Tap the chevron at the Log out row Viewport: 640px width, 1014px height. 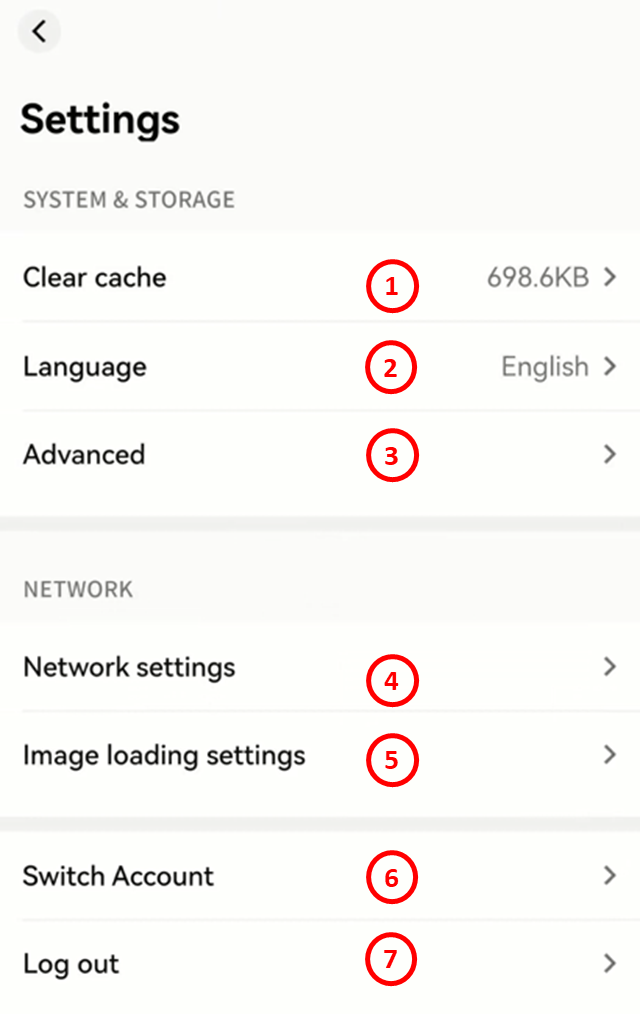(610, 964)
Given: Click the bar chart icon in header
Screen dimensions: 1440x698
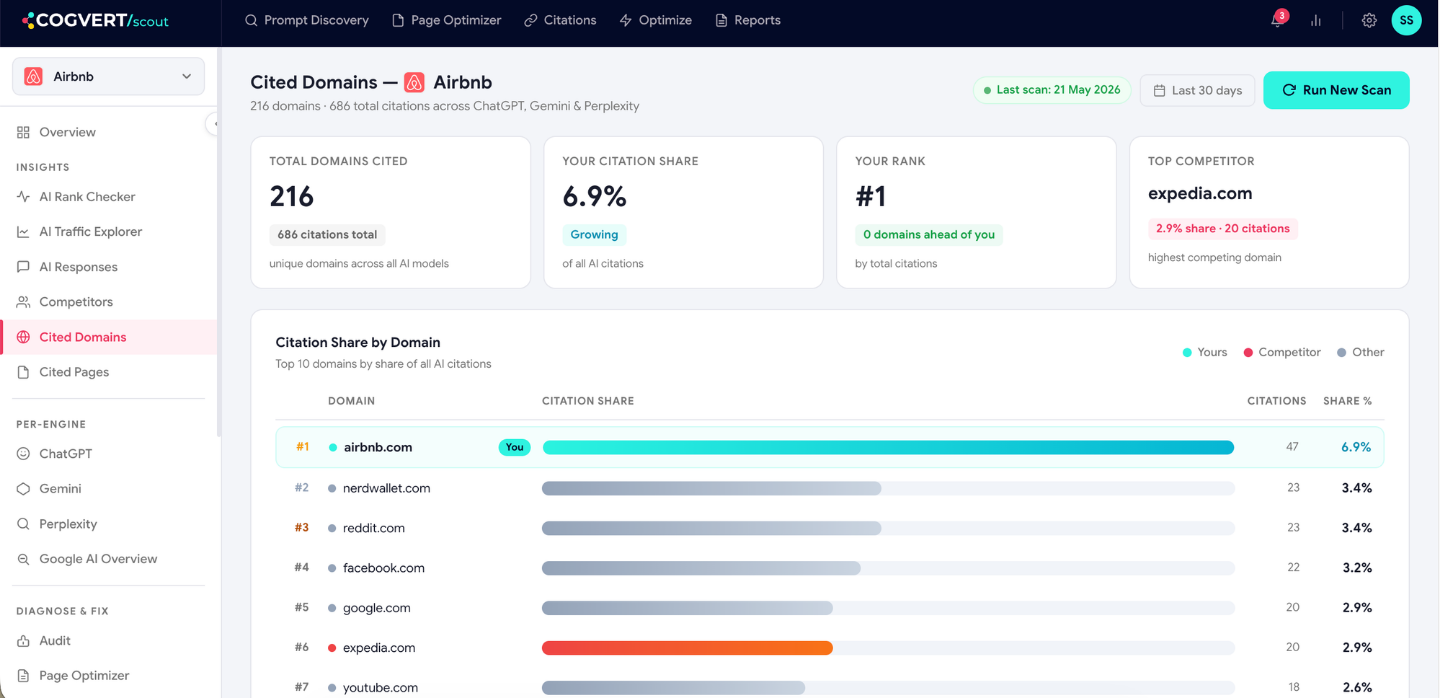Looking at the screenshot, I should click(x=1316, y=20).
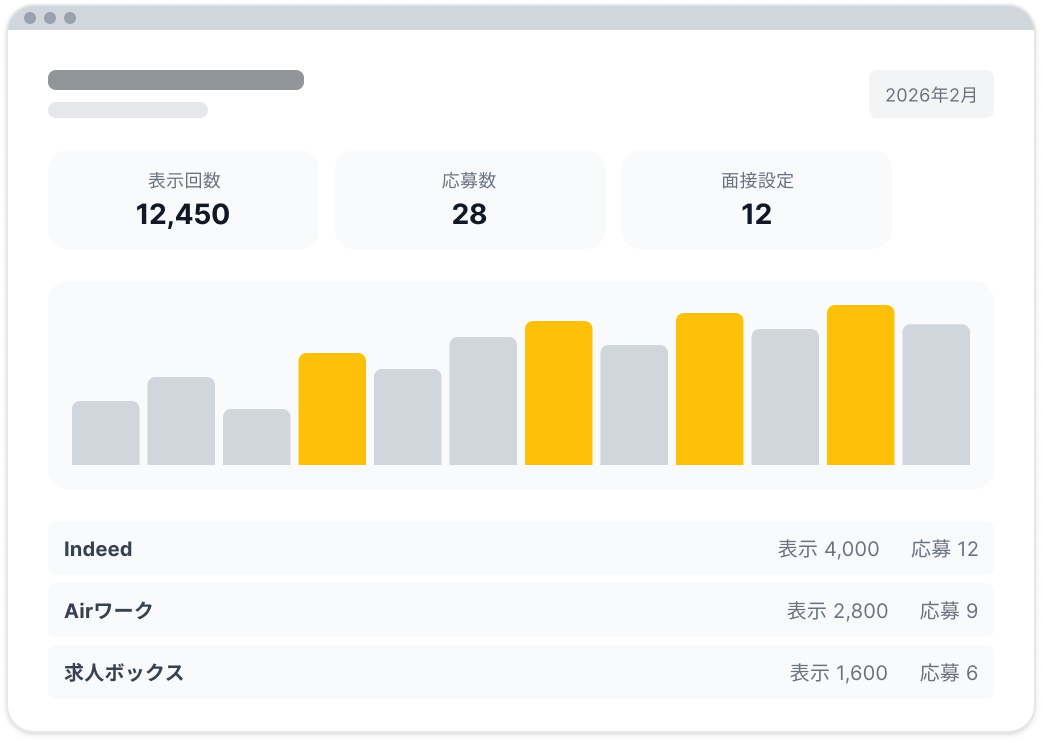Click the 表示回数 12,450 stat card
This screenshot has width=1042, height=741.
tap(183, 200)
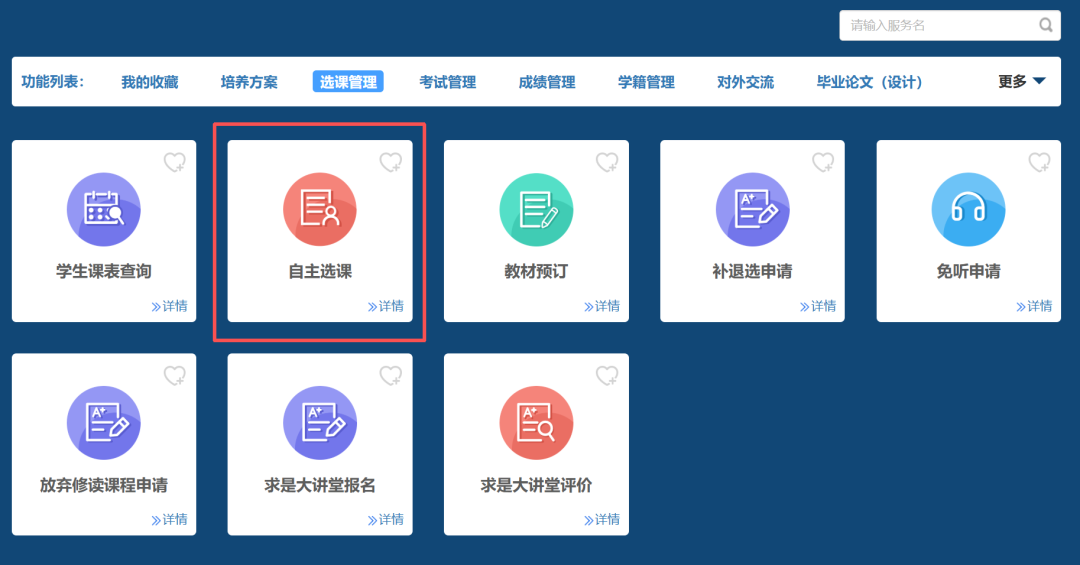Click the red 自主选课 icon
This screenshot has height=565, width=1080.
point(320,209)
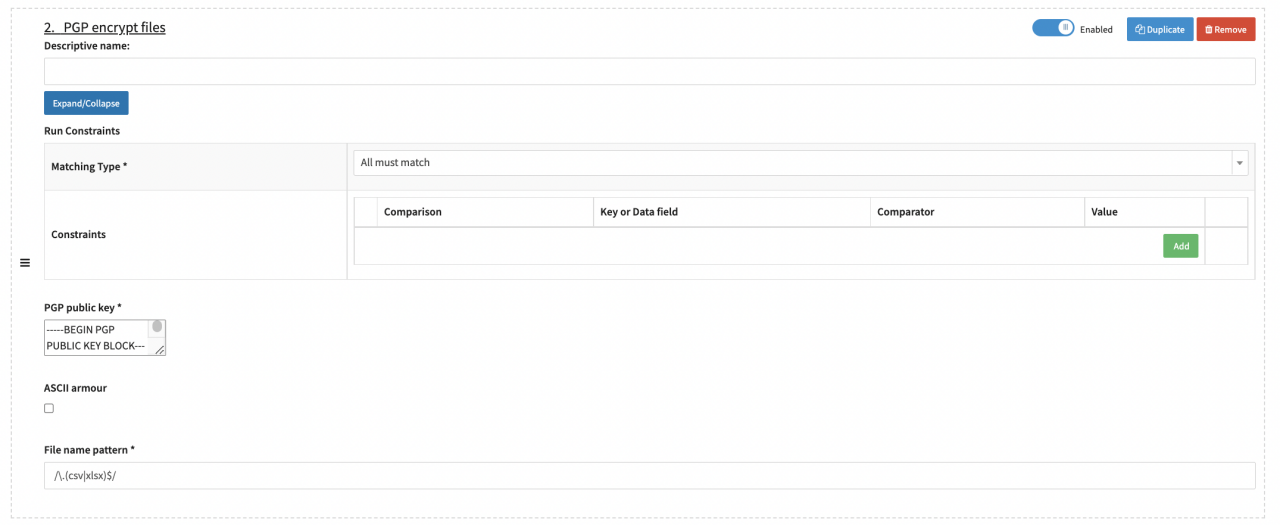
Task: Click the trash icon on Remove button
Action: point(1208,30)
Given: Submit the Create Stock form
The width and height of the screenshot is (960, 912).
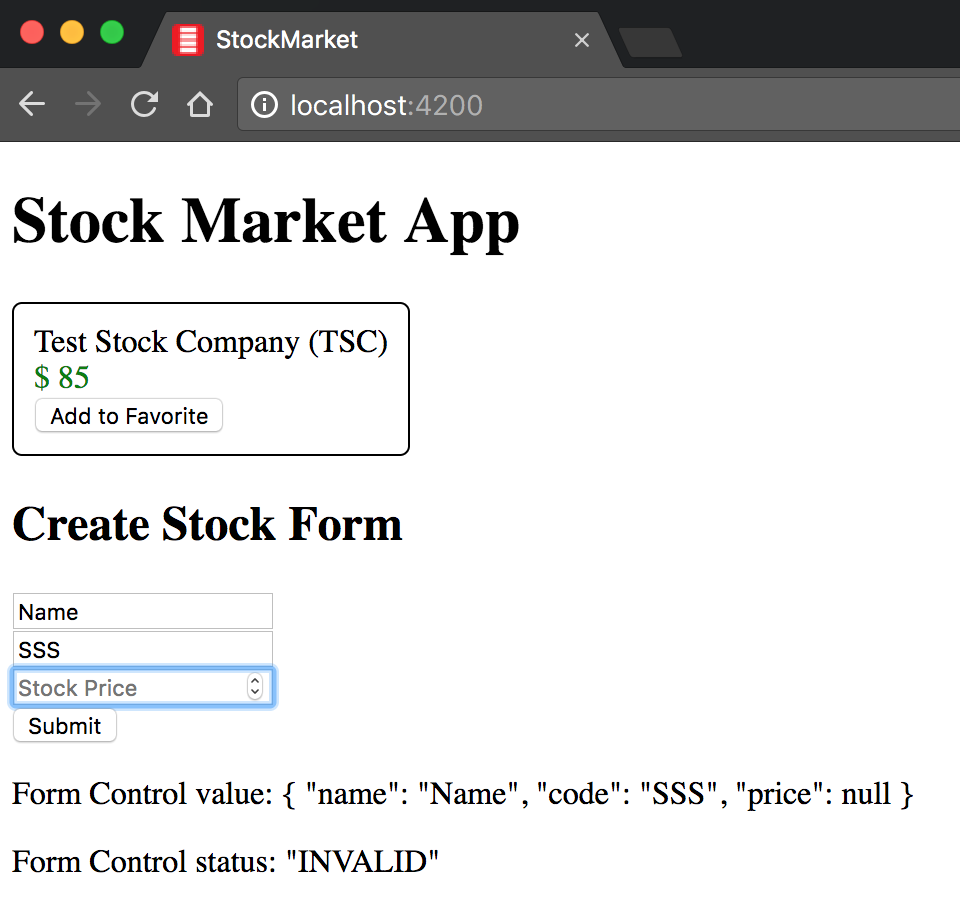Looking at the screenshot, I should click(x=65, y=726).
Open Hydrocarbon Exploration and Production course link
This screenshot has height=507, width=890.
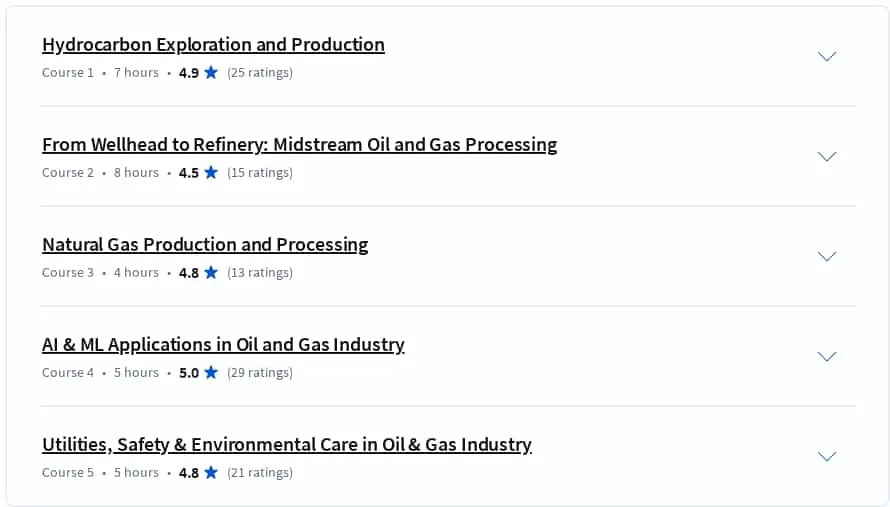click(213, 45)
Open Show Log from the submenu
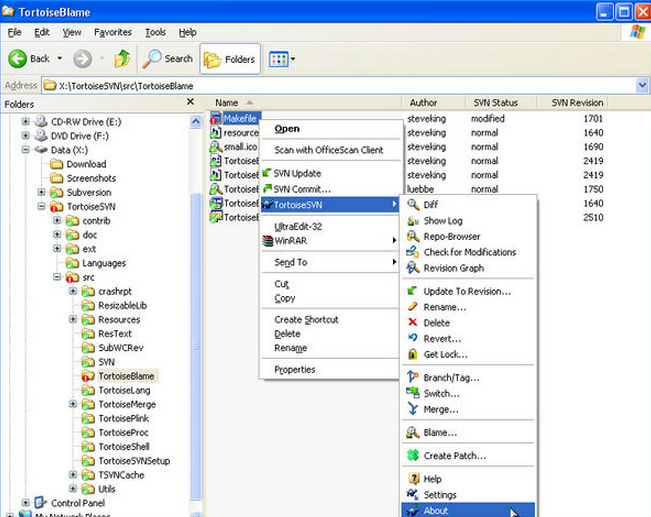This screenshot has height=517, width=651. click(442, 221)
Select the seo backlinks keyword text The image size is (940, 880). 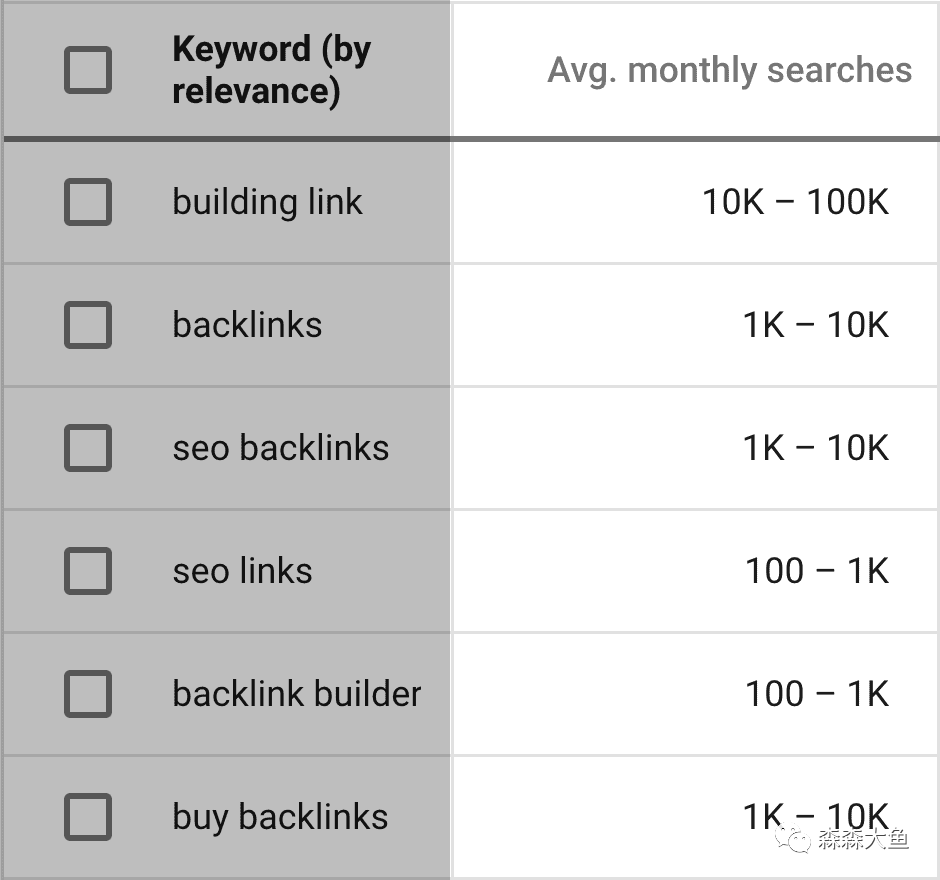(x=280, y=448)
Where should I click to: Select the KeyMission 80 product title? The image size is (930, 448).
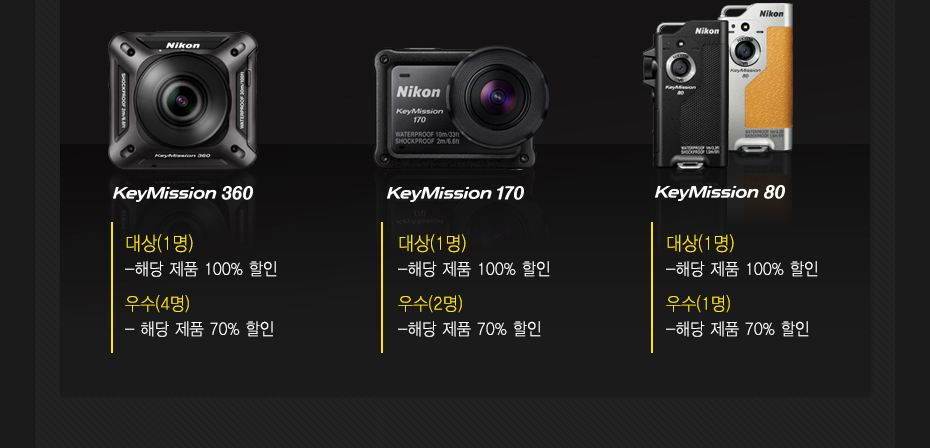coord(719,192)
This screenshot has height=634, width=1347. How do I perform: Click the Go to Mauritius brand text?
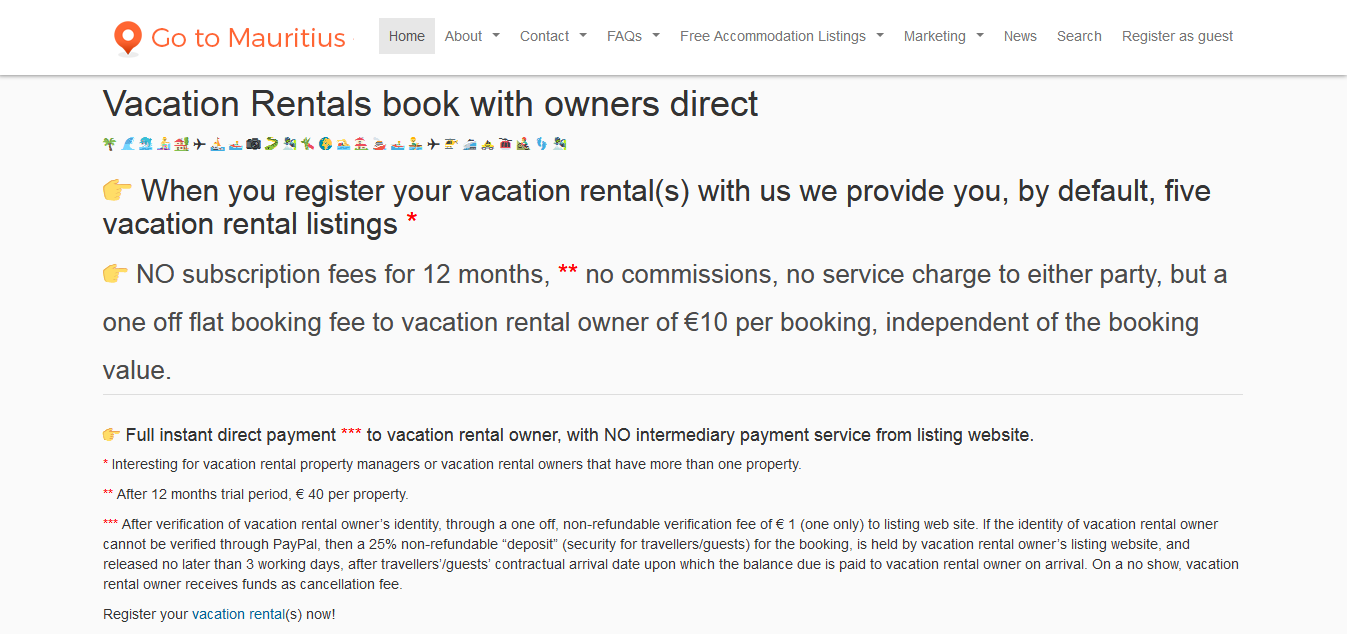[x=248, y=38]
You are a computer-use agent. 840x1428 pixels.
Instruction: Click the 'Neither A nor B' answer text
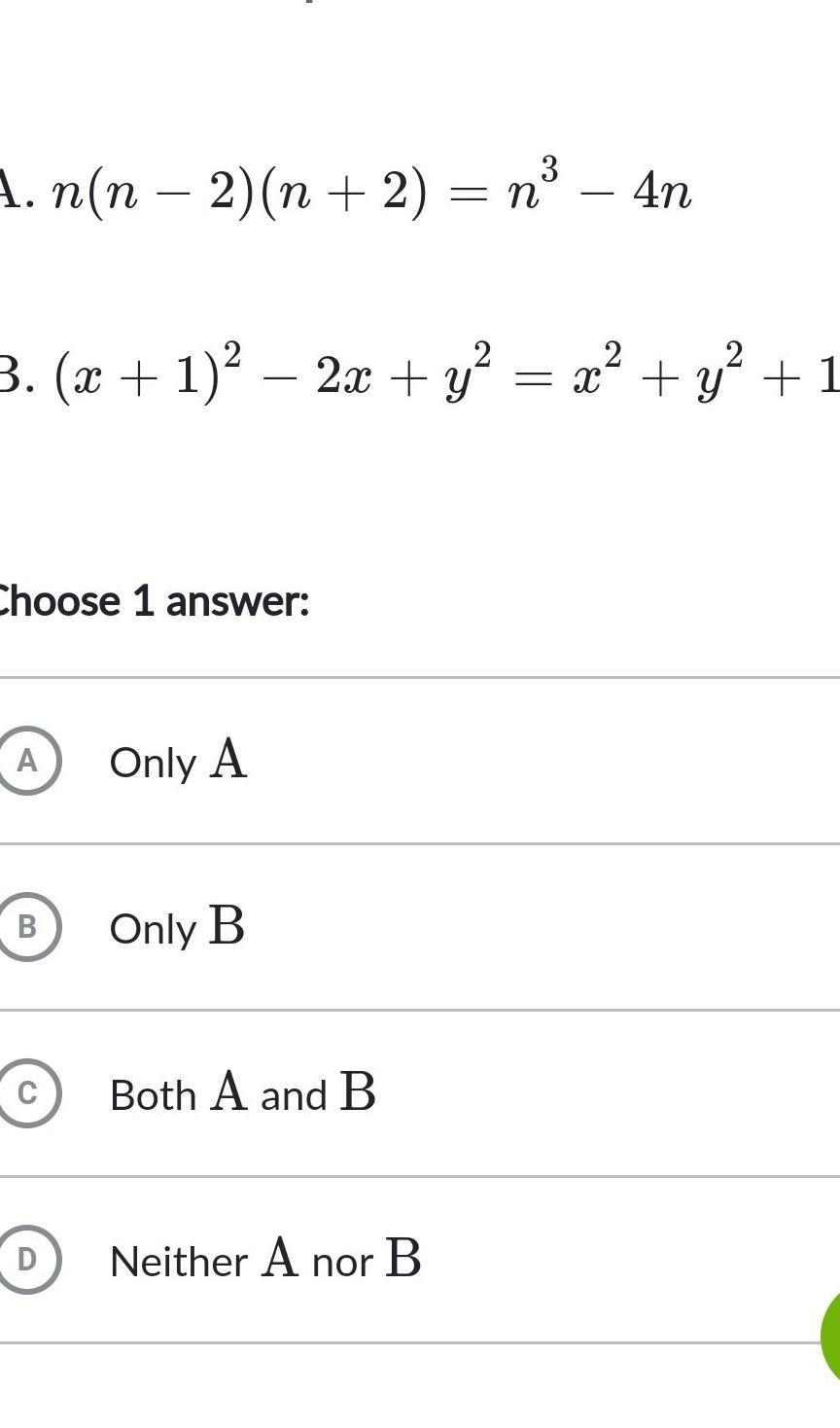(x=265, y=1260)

YOUR GOAL >> Copy out exactly the material that runs from the line with "Screen dimensions: 1440x698" to the line with "Open Hydrocarbon Exploration", ends included, and leave the pictures behind.

WRITTEN ANSWER >>
Screen dimensions: 1440x698
Looking at the screenshot, I should click(x=1316, y=20).
Click the 表示回数 12,450 stat card
This screenshot has width=1042, height=741.
tap(183, 200)
Click the red 自主选课 icon
This screenshot has height=565, width=1080.
point(320,209)
Task: Click the trash icon on Remove button
Action: point(1208,30)
Given: Submit the Create Stock form
The width and height of the screenshot is (960, 912).
Looking at the screenshot, I should click(x=65, y=726).
Open Hydrocarbon Exploration and Production course link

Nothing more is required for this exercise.